== Selected text

Best practices for App Engine startup time: Google Cloud Performance Atlas

[Editor’s note: In the past couple of months, Colt McAnlis of Android Developers fame joined the Google Cloud developer advocate team. He jumped right in and started blogging — and vlogging  for the new Google Cloud Performance Atlas series, focused on extracting the best performance from your GCP assets. Check out this synopsis of his first video, where he tackles the problem of cold boot performance in App Engine standard environment. Vroom vroom!]

One of the fantastic features of App Engine standard environment is that it has load balancing built into it, and can spin up or spin down instances based upon traffic demands. This is great in situations where your content goes viral, or for daily ebb-and-flows of traffic, since you don’t have to spend time thinking about provisioning whatsoever.

As a baseline, it’s easy to establish that App Engine startup time is really fast. The following graph charts instance type vs. startup time for a basic Hello World application:

250ms is pretty fast to boot up an App Engine F2 type instance class. That’s faster than fetching a Javascript file from most CDNs on a 4G connection, and shows that App Engine responds quickly to requests to create new instances.

There are great resources that detail how App Engine manages instances, but for our purposes, there’s one main concept we’re concerned with: loading requests.

====

Task objective: Please say whether each statement agrees with the App Engine text, answering yes or no and quoting the words of the text that decide it: (a) Colt McAnlis joined the Google Cloud developer advocate team. (b) In App Engine standard environment, you must provision instances yourself when traffic rises. (c) An App Engine F2 instance class boots in 250ms. The items that follow have nothing to do with the App Engine text.

== Data listing

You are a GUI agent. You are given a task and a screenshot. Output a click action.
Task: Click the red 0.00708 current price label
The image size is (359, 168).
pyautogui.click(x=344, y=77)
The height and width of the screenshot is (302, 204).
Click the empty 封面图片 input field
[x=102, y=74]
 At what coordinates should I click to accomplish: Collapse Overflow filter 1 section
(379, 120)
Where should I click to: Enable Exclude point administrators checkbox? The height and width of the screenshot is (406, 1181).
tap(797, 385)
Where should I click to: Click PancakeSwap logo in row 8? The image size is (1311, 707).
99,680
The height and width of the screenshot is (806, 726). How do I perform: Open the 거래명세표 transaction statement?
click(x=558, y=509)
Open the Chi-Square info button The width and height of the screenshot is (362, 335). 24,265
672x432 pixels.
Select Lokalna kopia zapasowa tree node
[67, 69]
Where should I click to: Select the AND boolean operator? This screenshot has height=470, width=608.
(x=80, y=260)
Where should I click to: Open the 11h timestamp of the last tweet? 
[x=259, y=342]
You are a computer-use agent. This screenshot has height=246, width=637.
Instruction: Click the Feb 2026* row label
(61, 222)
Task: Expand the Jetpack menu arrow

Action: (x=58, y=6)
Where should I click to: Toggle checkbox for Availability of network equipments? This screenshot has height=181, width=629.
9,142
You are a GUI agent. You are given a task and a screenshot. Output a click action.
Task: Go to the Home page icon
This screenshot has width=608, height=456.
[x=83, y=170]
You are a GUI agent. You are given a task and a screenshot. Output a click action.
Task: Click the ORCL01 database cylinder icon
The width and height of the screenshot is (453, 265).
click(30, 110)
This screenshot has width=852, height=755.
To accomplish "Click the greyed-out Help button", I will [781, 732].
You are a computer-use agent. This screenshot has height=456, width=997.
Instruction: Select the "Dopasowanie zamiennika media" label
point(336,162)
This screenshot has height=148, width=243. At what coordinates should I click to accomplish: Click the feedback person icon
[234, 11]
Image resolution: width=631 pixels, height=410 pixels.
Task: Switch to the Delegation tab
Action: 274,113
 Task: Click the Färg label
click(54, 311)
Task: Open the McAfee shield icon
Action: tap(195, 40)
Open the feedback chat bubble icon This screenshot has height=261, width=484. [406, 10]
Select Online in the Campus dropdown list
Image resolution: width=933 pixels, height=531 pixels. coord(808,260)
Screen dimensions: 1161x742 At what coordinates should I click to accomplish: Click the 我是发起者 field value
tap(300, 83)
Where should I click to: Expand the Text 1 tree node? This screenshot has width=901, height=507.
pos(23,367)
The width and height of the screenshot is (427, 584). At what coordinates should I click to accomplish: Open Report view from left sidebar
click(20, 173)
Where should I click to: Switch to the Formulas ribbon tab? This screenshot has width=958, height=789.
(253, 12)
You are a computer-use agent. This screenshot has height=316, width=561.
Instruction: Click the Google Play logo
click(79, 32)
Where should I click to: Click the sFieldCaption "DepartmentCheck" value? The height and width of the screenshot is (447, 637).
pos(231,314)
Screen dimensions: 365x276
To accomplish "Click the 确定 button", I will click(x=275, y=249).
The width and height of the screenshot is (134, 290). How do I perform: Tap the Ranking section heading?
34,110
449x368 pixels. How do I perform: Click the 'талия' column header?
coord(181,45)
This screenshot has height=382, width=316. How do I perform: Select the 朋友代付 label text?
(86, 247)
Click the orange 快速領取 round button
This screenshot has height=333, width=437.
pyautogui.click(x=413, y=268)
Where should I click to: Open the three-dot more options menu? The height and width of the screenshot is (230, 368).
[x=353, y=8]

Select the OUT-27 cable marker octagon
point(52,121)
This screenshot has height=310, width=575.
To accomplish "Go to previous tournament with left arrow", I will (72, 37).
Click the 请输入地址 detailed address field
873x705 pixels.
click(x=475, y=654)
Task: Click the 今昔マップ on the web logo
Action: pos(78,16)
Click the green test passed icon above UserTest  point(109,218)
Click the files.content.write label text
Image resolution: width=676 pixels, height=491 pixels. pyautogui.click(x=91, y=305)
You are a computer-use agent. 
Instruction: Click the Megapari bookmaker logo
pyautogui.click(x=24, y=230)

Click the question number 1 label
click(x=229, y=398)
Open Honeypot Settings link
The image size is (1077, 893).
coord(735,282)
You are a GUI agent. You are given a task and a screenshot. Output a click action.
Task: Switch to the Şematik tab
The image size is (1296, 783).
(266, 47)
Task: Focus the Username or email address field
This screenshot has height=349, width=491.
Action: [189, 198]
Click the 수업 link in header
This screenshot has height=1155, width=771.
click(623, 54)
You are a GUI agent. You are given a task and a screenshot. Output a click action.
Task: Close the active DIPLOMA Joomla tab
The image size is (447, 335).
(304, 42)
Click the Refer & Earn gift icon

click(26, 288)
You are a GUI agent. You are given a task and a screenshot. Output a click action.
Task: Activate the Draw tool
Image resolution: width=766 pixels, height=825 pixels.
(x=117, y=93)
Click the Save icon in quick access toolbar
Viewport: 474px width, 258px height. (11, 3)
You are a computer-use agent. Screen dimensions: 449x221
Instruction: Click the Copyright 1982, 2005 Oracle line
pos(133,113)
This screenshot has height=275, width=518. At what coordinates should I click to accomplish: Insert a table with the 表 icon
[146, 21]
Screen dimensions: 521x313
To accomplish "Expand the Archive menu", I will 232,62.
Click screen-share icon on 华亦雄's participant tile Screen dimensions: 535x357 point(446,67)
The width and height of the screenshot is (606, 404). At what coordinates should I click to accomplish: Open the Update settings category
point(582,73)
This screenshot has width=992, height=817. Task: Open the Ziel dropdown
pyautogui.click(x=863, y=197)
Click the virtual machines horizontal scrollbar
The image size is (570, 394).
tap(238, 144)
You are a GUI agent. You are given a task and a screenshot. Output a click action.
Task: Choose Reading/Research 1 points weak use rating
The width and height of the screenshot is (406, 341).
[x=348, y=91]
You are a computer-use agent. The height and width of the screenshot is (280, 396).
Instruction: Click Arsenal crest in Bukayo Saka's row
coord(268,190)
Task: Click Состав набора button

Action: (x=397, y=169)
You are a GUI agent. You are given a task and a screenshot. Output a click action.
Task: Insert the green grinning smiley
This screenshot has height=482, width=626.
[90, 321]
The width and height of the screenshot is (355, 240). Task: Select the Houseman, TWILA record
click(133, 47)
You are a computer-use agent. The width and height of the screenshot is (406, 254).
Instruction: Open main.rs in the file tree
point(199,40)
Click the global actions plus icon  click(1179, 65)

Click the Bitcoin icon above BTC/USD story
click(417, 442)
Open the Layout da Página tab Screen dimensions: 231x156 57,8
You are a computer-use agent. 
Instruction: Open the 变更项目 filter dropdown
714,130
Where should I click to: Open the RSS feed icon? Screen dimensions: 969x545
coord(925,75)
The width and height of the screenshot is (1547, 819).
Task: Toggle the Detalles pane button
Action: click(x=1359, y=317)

====

Solution to the problem:
(a) Yes: "Colt McAnlis of Android Developers fame joined the Google Cloud developer advocate team."
(b) No: "can spin up or spin down instances based upon traffic demands" and "you don’t have to spend time thinking about provisioning whatsoever."
(c) Yes: "250ms is pretty fast to boot up an App Engine F2 type instance class."